Pythonissa did not reply.

‘Why did you turn against him?’

‘Like all men, Saurmag is only interested in fucking women or using them in other ways. He realized he could only rid himself of our father and Azo if he had help from outside Suania. He decided to summon the barbarian Alani. As an inducement, I was to be given to the Alani chief. I would have shared a tent with the nomad as his fourth wife.’

‘And you discovered this when hunting north of the mountains.’

‘No, I went there to make certain my suspicions were right.’

‘And on your return, you came to my bed.’

She smiled. ‘Do you regret it?’

‘And now you think I can rid you and Suania of Saurmag and the Alani, making your brother Azo grateful to you.’

‘As you say.’ She turned to look at him with her blue-grey eyes. ‘If you think I am a new Medea, remember what she did when Jason deserted her.’

The next day, they picked up the headwaters of the Alazonios river and followed them down out of the high country. They emerged on to a broad, grassy plain dotted with isolated Albanian farmsteads. It was the threshing season. Small boys stopped their work and regarded them from out of clouds of chaff. The river meandered beneath bald hills to the right. The greener foothills of the Caucasus were some miles away to the left. They rode by the trees that bordered the Alazonios. At night, they went down to the banks and camped. And Ballista worried about Calgacus and young Wulfstan and the others.

After four days by their side, the Alazonios turned south through the hills. Down there, the river was the border between Albania and Iberia. Wanting to keep well clear of Hamazasp, they kept on to the south-east, tracking a tributary upstream. For another three days they crossed more high country, fording fast streams where the waters surged dangerously around the animals’ bellies. The evening before the nones of August they reached an Albanian settlement called Chabala.

The headman of Chabala was welcoming. He told them what they wanted to know. Cosis, king of Albania, was on the Caspian coast, south of the big peninsula, in the territory of the Cadusii. His uncle, Zober the high-priest, was with him. They had gone to confer with Prince Narseh, the son of Shapur. Yes, Narseh had his troops with him – many myriads – for there were still those unpunished among the Cadusii. Yes, the headman thought the Roman Castricius was with Cosis.

They rested for a day in the headman’s house. When they left, he gave them gifts and food, provided two warriors who would act as guides. A day in the saddle brought them down to an immense lowland plain. It was hot down there. Yet not so hot they would put off their armour.

They rode hard for three days, but the news of their coming preceded them. No fewer than one hundred mounted Albanian warriors were waiting for them. They were large, handsome men, dressed much like Persians or Armenians. They were armed to the teeth: bows, javelins, swords, many daggers; wearing breastplates and curious helmets made from the skins of wild animals. The leader at least spoke Greek. He welcomed the kyria Pythonissa with all politeness – his basileus Cosis greatly looked forward to entertaining her. With Ballista he was more reserved – it was his duty to take him with all speed to Narseh, the glorious son of the house of Sasan. On the type of welcome Ballista might receive he would not be drawn.

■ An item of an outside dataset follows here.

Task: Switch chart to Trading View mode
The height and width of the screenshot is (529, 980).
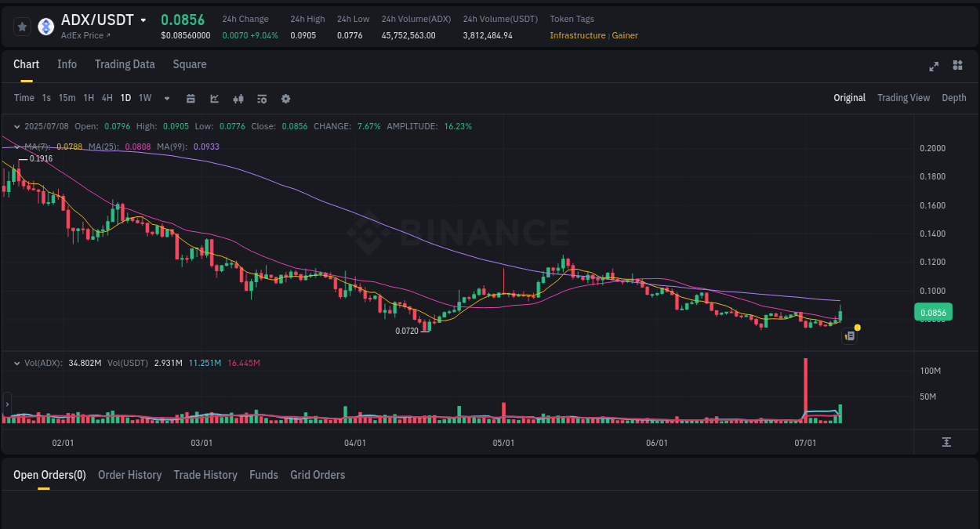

To reach the sea, they crossed the strangest landscape Ballista had ever seen. The path ran through nothing but miles of crazed, cracked mud. In places it pushed up to resemble small hillocks or large anthills. From these eminences, hot, liquid mud flowed; darker than its solidified antecedents. There was no animal or plant life. The smell was repulsive, like naphtha. It was like riding back into primordial chaos, back before Prometheus had moulded man from the foul stuff around them.

Finally, there were clumps of coarse grass, patches of sand. The mud gave way to the shore. The sea breeze blew away most of the stench. And there on the silted coastline was the camp. The horselines stretched into the distance. To Ballista’s experienced eye, there were some ten thousand horsemen and a horde of others – infantry and camp followers, Persians and Albanians all indiscriminate.

The camp was dominated by two pavilions, both purple, one larger than the other. The men were led in front of them, told to dismount. Pythonissa and her eunuch were ushered straight inside the smaller of the tents. Ballista and Maximus were told to wait. The Albanian guards were replaced by Persians. Beyond the camp, the line of the sea was decorated with men impaled on poles. It could have been the wind coming off the sea, but one or two of them seemed still to be moving.

‘Did you know, the Caspian is a lake?’ Maximus asked.

‘No, it is not.’

‘Sure it is – sweet water and snakes. I know about snakes.’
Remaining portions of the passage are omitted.